▶ [Selected excerpt]
******************************

Solids

The core abstraction of Dagster is the solid. A solid is a functional unit of computation. It has defined inputs and outputs, and multiple solids can be wired together to form a Pipeline by defining dependencies between solid inputs and outputs.

A solid has a number of properties:

  • Coarse-grained and for use in batch computations.
  • Defines inputs and outputs, optionally typed within the Dagster type system.
  • Embeddable in a dependency graph (pipeline) that is constructed by connecting the inputs and outputs of multiple solids.
  • Emits a stream of typed, structured events such as expectations and materializations corresponding to the semantics of its computation.
  • Exposes self-describing, strongly typed configuration.
  • Testable and reusable.

Defining a solid

There are two ways to define a solid:

  1. Wrap a python function in the @solid decorator [Preferred]
  2. Construct a SolidDefinition object

Method 1: Using the decorator

To use the @solid decorator, wrap a function that takes a context argument as the first parameter. The context is provides access to system information such as resources and solid configuration. See Solid Context for more information.

solids.py
@solid
def my_solid(context):
    return 1

Method 2: Constructing the SolidDefinition object

To construct a SolidDefinition object, you need to pass the constructor a solid name, input definitions, output definitions, and a compute_fn. The compute function is the same as the function you would decorate using the @solid decorator.

******************************

[Interface element records]
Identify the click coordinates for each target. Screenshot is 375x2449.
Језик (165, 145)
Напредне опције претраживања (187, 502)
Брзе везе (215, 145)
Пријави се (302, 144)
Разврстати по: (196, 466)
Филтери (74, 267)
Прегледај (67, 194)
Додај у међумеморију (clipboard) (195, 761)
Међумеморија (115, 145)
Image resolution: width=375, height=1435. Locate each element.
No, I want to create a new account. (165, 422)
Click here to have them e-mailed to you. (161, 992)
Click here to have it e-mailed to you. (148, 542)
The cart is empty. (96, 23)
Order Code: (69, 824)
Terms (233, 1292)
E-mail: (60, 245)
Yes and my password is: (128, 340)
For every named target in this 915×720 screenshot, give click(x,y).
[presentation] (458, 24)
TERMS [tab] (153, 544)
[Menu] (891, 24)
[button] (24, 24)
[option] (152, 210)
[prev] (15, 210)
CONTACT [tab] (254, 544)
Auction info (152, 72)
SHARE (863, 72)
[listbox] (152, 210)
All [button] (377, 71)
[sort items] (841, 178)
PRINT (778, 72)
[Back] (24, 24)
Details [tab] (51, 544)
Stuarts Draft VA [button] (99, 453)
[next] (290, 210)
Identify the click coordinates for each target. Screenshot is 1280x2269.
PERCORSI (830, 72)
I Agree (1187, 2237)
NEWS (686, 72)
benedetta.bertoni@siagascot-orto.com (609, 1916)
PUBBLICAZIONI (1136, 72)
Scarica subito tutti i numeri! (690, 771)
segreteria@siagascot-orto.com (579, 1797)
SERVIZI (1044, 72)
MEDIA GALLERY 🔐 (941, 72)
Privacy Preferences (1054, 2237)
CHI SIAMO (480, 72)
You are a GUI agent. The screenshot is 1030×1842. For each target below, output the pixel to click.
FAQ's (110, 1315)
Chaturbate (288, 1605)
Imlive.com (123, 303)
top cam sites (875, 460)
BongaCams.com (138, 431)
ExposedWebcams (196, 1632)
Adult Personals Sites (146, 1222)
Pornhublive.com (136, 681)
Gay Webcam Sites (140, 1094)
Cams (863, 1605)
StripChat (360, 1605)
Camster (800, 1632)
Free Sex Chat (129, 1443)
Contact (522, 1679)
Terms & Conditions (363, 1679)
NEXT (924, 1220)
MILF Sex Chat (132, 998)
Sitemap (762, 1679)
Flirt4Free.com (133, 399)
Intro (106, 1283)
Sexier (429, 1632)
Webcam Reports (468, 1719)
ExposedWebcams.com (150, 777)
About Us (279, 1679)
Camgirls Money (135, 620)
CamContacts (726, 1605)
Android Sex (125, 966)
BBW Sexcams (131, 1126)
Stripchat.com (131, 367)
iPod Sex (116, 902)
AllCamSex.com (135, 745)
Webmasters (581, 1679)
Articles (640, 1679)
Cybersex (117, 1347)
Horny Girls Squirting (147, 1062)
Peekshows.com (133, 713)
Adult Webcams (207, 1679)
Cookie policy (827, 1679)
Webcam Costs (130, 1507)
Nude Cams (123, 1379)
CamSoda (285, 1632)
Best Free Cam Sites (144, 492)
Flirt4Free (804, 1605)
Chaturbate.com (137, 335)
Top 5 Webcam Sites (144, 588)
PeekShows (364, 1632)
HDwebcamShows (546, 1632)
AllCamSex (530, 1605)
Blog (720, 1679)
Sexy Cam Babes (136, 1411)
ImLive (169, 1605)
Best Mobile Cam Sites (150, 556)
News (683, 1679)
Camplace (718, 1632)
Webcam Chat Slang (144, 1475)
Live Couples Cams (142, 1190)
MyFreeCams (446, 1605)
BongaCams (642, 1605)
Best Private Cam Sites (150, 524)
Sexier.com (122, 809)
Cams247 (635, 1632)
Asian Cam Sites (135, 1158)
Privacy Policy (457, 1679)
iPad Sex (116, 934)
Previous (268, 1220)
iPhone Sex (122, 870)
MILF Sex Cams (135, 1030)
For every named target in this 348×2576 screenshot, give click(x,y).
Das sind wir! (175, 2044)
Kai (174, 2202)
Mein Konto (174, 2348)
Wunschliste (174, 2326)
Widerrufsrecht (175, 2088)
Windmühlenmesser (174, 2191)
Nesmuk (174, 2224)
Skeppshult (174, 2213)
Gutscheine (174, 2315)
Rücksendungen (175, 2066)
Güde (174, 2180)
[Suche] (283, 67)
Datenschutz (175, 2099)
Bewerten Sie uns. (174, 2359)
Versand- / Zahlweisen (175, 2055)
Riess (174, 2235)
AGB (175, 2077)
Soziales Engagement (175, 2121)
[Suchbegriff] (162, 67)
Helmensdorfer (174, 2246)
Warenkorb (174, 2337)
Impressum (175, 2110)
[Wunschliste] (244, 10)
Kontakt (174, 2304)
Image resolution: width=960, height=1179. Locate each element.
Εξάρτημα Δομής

******************************

▶ [Requirements]
**1)** According to the page on Dagster solids, what must be passed to the SolidDefinition constructor? List each item.
**2)** Write the next part of the page on Dagster solids, following on from its last sentence.

▶ [Answers by task]
**1)**
- A solid name
- Input definitions
- Output definitions
- A compute_fn

**2)**
solids.py
def _return_one(_context, inputs):
    yield Output(1)


solid = SolidDefinition(
    name="my_solid", input_defs=[], output_defs=[OutputDefinition(Int)], compute_fn=_return_one,
)

Solid inputs and outputs

Dependencies between solids in Dagster are defined using InputDefinitions and OutputDefinitions. Input and Output definitions are:

  • Named
  • Optionally typed
  • Optionally have human readable descriptions

Inputs:

Inputs are arguments to a solid's compute_fn, and are specified using InputDefinitionss. They can be passed from outputs of other solids, or stubbed using config.

A solid only executes once all of its inputs have been resolved, which means that the all of the outputs that the solid depends on have been successfully yielded.

The argument names of the compute_fn must match the InputDefinitionss names, and must be in the same order after the context argument.

For example, if we wanted a solid with an input of type str and an input of type int:

solids.py
@solid(input_defs=[InputDefinition("a", str), InputDefinition("b", int)])
def my_input_example_solid(context, a, b):
    pass

Outputs:

Outputs are yielded from a solid's compute_fn. A solid can yield multiple outputs.

solids.py
@solid(
    input_defs=[InputDefinition("a", int), InputDefinition("b", int)],
    output_defs=[OutputDefinition("sum", int), OutputDefinition("difference", int)],
)
def my_input_output_example_solid(context, a, b):
    yield Output(a + b, output_name="sum")
    yield Output(a - b, output_name="difference")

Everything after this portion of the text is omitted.